-- START OF Source text --

Please phrase your interview in the form of a text adventure.
December 22, 2012 12:36 AM   Subscribe

Indoors

Two men sit in this room, spinning non-linear yarns about the creation of interactive fiction. One sits at a small table. Another stands by a shelf along the wall, which is filled with many grey, rectangular objects that you can't quite make out from here.

You can see a small door, a small table, a shelf, Dave and Steve here.
posted by Malor (15 comments total) 27 users marked this as a favorite
 
My girlfriend and I are on different continents. Last night we were chatting in google and I explained the whole interactive fiction thing to her. Then I sent her a link to a Parchment copy of 'Spider and Web,' which we then spent a few hours working through together. (It's one of the classics I never quite managed to get to!) A really enjoyable night!

So thanks, creators of a strange format of game, compelling enough to generate a really brilliant generation of hobbyist-authors years after the fact. (And thanks Andrew Plotkin!)

-- END OF Source text --
-- START OF Rows --

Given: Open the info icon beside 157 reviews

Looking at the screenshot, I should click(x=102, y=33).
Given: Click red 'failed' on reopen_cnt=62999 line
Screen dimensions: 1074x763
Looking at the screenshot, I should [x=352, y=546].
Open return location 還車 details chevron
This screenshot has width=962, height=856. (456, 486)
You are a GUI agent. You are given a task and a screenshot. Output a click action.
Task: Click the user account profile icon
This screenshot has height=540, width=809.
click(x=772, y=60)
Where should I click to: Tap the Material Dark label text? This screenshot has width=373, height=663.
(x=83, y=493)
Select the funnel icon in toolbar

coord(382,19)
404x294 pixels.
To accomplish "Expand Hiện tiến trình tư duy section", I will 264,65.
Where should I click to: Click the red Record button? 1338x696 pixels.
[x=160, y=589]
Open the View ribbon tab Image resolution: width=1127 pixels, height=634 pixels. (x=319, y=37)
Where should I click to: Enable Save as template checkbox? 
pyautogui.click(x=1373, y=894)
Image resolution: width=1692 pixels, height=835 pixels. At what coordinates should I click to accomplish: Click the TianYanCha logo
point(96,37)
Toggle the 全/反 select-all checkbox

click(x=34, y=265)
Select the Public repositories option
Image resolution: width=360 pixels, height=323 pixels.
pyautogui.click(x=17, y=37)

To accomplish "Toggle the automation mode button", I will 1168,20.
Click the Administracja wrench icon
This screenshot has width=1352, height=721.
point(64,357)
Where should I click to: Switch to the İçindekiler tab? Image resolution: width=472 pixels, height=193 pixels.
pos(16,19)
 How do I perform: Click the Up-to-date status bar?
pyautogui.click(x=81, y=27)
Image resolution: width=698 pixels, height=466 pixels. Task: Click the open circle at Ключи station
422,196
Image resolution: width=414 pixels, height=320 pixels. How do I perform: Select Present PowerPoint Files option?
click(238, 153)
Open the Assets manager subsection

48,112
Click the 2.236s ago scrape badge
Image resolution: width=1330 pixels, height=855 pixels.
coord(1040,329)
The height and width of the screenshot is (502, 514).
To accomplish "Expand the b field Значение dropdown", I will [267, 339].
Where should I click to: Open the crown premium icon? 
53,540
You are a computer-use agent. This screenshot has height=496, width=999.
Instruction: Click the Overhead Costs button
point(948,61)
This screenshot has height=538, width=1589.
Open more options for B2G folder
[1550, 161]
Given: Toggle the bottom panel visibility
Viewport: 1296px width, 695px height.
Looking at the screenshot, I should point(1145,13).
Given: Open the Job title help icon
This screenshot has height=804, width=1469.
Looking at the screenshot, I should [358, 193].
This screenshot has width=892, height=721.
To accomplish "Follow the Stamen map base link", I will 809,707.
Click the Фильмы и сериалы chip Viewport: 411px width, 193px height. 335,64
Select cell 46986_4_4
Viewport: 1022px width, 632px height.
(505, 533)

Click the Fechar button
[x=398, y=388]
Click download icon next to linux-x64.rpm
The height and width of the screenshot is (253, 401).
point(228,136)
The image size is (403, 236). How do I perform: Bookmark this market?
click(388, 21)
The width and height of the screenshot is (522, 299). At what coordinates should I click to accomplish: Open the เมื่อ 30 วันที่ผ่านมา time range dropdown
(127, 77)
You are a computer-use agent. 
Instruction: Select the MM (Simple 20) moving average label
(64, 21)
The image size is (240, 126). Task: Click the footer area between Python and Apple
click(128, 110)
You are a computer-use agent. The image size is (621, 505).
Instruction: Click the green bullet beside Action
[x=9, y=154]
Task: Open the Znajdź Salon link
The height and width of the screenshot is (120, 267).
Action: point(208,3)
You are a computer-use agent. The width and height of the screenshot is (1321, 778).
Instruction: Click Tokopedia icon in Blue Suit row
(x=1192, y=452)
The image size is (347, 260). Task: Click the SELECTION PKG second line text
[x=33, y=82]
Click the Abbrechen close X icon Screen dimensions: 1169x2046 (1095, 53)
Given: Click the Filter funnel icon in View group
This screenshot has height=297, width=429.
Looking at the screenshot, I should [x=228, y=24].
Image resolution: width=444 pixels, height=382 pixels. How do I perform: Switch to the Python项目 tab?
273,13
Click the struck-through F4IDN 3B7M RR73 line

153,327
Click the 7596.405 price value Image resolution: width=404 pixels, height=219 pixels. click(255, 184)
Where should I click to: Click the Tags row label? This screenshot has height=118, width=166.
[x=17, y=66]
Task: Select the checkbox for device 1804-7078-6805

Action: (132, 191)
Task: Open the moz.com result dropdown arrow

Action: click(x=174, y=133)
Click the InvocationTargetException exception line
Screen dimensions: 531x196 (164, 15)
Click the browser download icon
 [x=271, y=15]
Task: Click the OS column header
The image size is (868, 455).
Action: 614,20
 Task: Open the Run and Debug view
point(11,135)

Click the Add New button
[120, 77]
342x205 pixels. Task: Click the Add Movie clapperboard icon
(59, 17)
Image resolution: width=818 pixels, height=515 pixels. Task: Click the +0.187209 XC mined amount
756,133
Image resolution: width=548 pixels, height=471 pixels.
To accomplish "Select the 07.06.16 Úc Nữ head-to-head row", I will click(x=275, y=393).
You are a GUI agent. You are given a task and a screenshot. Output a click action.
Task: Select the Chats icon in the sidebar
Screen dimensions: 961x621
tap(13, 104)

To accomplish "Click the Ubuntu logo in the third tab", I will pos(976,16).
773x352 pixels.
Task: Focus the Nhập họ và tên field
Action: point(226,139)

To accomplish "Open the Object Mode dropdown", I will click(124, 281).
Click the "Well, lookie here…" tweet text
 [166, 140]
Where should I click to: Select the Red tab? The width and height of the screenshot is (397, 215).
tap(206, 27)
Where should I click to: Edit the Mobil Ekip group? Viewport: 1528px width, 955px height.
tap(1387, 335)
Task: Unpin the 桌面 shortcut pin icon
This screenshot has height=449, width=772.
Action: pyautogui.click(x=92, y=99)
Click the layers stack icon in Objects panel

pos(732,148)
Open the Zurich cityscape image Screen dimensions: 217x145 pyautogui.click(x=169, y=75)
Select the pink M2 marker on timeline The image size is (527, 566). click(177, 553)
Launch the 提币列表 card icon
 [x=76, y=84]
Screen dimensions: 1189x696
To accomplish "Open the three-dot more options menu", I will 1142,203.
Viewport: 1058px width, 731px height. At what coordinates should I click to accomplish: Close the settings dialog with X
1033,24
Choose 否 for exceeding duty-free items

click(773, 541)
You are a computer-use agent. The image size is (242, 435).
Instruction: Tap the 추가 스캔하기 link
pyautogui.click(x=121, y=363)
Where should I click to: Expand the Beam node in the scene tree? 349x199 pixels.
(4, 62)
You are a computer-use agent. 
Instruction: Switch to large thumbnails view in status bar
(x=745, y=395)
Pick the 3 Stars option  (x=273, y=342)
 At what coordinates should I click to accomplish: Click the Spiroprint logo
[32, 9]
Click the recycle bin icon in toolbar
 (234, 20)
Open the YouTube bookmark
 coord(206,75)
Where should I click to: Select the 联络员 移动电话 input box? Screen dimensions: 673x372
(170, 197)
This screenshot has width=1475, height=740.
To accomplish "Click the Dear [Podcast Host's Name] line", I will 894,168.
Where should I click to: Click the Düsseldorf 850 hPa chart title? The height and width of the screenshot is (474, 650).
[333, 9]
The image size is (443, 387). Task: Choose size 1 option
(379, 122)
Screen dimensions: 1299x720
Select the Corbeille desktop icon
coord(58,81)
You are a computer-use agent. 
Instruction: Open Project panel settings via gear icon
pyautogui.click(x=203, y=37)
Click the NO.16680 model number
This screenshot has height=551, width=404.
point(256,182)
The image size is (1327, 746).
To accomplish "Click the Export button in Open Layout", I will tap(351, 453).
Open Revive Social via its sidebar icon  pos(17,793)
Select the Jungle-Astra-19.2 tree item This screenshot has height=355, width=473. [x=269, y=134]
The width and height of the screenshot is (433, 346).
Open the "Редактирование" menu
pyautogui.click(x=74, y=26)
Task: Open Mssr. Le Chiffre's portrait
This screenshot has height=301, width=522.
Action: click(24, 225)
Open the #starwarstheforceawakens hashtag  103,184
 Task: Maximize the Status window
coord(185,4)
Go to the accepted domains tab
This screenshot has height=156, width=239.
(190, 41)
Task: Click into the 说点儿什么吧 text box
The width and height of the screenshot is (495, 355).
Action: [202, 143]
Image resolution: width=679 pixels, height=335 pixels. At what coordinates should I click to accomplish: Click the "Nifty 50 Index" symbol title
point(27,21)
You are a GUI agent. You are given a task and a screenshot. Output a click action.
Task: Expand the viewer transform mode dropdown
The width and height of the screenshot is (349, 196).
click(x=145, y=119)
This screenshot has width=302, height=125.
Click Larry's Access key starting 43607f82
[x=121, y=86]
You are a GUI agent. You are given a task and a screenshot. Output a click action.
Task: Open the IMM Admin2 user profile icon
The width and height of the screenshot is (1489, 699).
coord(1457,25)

-- END OF Rows --

Tasks for this exercise:
1 – In the interactive fiction post, which game did the commenter and their girlfriend work through together?
2 – Lay out the records between the lines holding "Where should I click to: Switch" and "I will 809,707.", inclusive, as a JSON list of strings with one string per line and blank lines omitted.

Written answers:
1 – 'Spider and Web'

2 –
[
  "Where should I click to: Switch to the İçindekiler tab? Image resolution: width=472 pixels, height=193 pixels.",
  "pos(16,19)",
  " How do I perform: Click the Up-to-date status bar?",
  "pyautogui.click(x=81, y=27)",
  "Image resolution: width=698 pixels, height=466 pixels. Task: Click the open circle at Ключи station",
  "422,196",
  "Image resolution: width=414 pixels, height=320 pixels. How do I perform: Select Present PowerPoint Files option?",
  "click(238, 153)",
  "Open the Assets manager subsection",
  "48,112",
  "Click the 2.236s ago scrape badge",
  "Image resolution: width=1330 pixels, height=855 pixels.",
  "coord(1040,329)",
  "The height and width of the screenshot is (502, 514).",
  "To accomplish \"Expand the b field Значение dropdown\", I will [267, 339].",
  "Where should I click to: Open the crown premium icon? ",
  "53,540",
  "You are a computer-use agent. This screenshot has height=496, width=999.",
  "Instruction: Click the Overhead Costs button",
  "point(948,61)",
  "This screenshot has height=538, width=1589.",
  "Open more options for B2G folder",
  "[1550, 161]",
  "Given: Toggle the bottom panel visibility",
  "Viewport: 1296px width, 695px height.",
  "Looking at the screenshot, I should point(1145,13).",
  "Given: Open the Job title help icon",
  "This screenshot has height=804, width=1469.",
  "Looking at the screenshot, I should [358, 193].",
  "This screenshot has width=892, height=721.",
  "To accomplish \"Follow the Stamen map base link\", I will 809,707."
]